EXERCISE DIRECTIONS
Count how many lines in the material below contain the word "center". Give only the number.

TASK MATERIAL
++++
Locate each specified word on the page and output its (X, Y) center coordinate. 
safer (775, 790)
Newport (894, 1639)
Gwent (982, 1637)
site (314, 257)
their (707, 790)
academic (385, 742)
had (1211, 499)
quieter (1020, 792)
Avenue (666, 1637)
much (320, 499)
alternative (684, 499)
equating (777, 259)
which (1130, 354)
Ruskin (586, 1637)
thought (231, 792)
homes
++++
RESULT FOR THIS TASK
1